• What is being asked:
Please list every number in the passage on experimental melanoma treatments below, and state what each one measures.
-------- Source passage --------
Some experimental treatments, not yet widely available, show promise. They can include:
Therapeutic vaccination. A therapeutic vaccine (ONCEPT from Merial/Boehringer Ingelheim) trains the horse’s immune system to target an enzyme concentrated in melanoma cells so the system will attack and kill those cells. “The vaccine was developed for use in dogs with melanoma, but some horses have responded well to the treatment,” Dr. Byron says. The horse gets an initial series of four shots, followed by boosters every six months. The cost ranges from $400 to $600 per shot, and only veterinary oncologists or internal-medicine specialists can obtain the vaccine. Use in horses is off-label for now although a version for horses may be available in the future. Research on an equine vaccine is under way at the University of Florida.
High-frequency irreversible electroporation (H-FIRE). “Electroporation therapy may also be a useful therapy. Research is currently being conducted on this treatment,” Dr. Byron says. H-FIRE, a version being investigated at VMCVM, zaps tumor cells with intense bursts of electricity. Each burst lasts only about 100 microseconds and is delivered directly into the tumor through tiny electrode needles. The microbursts destroy tumor cells by creating microscopic holes in their cell membranes, causing them to “leak” their contents and die. The treatment may be used along with chemotherapy. It’s done with the horse standing and sedated, using a local anesthetic, and is said to be no more painful than an insect bite.
-------- Data listing --------
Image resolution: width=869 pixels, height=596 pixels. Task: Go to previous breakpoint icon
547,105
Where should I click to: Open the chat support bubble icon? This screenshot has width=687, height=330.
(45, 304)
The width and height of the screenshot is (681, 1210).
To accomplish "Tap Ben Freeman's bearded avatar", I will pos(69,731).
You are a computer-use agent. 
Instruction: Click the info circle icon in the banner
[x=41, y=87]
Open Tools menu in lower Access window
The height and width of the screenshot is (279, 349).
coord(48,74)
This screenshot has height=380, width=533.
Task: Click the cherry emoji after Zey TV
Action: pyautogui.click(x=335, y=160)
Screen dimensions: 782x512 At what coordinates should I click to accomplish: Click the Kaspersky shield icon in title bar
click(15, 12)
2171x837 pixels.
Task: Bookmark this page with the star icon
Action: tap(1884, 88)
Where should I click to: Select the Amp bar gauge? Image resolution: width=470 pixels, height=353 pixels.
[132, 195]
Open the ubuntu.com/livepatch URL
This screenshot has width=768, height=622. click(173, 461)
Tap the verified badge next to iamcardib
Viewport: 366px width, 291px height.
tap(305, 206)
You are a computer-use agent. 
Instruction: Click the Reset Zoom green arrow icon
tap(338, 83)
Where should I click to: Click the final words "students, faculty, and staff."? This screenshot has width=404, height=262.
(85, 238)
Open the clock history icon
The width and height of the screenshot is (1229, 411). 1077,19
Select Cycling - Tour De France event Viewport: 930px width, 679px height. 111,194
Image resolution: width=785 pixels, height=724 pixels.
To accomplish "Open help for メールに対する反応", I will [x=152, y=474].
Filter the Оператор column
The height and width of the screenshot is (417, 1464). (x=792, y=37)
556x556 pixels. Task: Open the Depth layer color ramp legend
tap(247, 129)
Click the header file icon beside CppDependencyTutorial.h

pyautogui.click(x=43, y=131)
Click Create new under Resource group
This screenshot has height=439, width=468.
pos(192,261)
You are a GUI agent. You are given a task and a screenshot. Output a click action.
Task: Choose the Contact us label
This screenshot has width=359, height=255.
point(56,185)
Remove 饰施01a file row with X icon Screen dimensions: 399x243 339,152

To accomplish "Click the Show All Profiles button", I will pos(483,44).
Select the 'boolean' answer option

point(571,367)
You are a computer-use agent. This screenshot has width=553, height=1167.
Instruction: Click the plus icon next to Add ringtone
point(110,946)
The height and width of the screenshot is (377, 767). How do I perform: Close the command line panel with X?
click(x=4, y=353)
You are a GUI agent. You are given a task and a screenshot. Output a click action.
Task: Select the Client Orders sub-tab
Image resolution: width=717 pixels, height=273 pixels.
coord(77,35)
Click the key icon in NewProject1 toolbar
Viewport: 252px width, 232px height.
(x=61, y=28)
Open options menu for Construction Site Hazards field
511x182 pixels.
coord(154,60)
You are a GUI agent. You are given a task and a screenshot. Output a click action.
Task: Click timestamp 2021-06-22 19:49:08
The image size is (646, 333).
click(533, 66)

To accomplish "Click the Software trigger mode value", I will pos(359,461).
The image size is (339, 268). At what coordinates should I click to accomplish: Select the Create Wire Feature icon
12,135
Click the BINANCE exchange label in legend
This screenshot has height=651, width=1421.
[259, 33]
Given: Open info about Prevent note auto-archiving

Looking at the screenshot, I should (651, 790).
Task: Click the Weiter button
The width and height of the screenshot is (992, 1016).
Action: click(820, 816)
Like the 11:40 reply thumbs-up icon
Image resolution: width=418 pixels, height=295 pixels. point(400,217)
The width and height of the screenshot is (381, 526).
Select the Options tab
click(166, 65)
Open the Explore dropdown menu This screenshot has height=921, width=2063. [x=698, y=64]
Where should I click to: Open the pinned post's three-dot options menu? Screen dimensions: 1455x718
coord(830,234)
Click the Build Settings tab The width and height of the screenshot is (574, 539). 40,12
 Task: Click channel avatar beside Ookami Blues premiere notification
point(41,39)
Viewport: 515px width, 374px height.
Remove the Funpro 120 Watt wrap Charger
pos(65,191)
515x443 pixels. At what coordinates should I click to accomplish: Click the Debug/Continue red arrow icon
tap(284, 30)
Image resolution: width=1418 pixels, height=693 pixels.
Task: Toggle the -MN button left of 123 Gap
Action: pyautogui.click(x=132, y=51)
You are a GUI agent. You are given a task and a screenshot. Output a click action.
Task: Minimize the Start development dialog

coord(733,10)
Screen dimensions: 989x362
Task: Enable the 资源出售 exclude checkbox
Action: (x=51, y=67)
--------
• Written response:
- Four: the number of shots in the initial vaccine series
- Six months: the interval between vaccine boosters
- $400 to $600: the cost of each vaccine shot
- About 100 microseconds: the length of each H-FIRE burst of electricity